[WHAT YOU HAVE TO DO]
Look through the records below, and whenever a line contains "issue", copy it.
(Beginning of STUDY MATERIAL)
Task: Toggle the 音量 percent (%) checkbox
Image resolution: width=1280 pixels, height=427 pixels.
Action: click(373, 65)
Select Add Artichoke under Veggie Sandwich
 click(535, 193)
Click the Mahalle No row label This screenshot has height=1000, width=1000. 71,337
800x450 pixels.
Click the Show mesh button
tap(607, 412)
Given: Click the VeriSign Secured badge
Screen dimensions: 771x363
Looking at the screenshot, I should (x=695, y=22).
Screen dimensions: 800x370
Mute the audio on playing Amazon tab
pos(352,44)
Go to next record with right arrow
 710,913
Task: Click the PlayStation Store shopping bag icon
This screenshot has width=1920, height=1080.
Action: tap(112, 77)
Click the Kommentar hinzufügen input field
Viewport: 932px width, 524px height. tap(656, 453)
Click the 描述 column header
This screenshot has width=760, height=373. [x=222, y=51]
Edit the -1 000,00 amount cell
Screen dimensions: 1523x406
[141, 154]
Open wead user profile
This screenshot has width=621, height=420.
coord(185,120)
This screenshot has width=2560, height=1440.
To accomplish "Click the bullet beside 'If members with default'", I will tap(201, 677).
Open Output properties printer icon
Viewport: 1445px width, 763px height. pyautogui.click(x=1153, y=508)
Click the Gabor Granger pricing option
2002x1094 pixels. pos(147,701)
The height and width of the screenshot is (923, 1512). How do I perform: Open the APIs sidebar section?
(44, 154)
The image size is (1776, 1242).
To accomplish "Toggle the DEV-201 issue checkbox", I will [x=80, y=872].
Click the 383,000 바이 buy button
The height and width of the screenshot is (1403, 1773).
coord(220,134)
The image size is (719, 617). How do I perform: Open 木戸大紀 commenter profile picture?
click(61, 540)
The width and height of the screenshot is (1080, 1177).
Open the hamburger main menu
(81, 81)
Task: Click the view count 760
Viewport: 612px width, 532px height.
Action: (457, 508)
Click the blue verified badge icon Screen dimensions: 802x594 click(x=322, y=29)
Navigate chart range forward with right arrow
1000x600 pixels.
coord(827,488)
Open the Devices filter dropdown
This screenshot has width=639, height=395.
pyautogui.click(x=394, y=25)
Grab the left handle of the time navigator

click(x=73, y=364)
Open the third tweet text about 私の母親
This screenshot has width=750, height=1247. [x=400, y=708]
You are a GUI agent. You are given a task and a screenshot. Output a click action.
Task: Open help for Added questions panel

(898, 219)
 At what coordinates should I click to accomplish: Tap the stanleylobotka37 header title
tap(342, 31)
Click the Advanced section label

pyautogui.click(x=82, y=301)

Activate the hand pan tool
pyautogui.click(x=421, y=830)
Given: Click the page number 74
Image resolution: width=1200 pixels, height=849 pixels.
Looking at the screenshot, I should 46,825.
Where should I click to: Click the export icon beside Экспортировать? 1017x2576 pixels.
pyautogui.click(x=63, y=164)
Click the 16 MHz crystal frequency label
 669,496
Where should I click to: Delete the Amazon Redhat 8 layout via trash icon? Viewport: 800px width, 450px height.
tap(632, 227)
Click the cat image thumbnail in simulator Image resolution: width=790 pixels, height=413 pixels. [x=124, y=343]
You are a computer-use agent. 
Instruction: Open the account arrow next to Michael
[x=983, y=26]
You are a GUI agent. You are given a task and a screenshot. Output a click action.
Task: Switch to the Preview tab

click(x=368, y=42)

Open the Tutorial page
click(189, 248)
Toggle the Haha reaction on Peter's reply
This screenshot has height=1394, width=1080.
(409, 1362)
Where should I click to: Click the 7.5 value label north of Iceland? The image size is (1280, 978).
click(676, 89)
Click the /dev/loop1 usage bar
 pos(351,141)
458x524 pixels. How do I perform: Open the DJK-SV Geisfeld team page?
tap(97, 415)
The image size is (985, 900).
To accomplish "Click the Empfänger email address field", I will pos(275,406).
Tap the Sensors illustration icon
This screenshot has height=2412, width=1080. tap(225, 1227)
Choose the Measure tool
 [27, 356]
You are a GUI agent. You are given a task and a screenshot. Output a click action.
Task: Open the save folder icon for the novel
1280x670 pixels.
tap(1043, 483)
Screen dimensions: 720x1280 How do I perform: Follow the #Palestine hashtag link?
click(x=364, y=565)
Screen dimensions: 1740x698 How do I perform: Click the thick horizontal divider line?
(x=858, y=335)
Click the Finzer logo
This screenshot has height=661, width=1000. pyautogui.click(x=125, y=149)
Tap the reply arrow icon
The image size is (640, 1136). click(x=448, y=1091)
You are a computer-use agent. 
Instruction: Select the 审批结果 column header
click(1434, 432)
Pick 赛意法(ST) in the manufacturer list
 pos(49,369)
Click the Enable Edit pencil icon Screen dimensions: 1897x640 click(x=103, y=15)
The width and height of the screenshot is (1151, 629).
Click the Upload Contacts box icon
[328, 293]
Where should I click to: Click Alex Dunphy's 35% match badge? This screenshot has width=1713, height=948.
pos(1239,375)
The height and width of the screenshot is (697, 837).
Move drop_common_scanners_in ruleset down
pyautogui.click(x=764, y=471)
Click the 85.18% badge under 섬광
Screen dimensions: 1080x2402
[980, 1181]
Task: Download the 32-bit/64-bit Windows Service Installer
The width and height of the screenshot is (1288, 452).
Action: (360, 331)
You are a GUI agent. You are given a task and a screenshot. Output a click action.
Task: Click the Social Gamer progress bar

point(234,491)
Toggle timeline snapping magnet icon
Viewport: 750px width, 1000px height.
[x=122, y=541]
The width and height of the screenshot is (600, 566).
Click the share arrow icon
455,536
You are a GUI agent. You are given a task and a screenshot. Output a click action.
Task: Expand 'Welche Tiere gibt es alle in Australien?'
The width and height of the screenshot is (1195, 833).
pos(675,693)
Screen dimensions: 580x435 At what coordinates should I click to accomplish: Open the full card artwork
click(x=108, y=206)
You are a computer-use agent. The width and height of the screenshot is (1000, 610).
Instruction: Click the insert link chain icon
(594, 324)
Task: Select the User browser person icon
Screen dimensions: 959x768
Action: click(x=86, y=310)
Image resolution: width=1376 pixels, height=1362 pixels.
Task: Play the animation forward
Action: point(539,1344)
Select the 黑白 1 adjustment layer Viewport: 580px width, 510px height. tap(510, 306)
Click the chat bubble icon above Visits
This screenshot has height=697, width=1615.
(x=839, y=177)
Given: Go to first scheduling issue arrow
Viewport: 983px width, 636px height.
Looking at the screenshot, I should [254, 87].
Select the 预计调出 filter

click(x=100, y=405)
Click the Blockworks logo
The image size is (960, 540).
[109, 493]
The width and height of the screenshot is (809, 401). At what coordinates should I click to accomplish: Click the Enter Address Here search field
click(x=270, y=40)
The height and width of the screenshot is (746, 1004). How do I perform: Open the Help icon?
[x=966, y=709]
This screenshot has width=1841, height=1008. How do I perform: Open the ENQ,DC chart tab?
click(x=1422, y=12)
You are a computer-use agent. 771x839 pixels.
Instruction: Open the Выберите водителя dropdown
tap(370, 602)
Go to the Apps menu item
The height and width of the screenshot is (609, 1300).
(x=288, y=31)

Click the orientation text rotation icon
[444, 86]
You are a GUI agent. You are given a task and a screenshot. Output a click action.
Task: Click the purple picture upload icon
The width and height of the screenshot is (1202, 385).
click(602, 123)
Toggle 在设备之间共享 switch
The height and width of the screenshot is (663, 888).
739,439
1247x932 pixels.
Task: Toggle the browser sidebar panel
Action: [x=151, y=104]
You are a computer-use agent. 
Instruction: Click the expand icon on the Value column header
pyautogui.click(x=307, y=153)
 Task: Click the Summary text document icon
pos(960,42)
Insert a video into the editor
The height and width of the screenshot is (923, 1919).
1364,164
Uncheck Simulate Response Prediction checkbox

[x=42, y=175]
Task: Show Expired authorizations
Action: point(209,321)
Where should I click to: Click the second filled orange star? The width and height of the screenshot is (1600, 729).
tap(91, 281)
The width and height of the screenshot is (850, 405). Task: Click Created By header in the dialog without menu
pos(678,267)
(End of STUDY MATERIAL)
[REPLY TO THE TASK]
To accomplish "Toggle the DEV-201 issue checkbox", I will [x=80, y=872].
Given: Go to first scheduling issue arrow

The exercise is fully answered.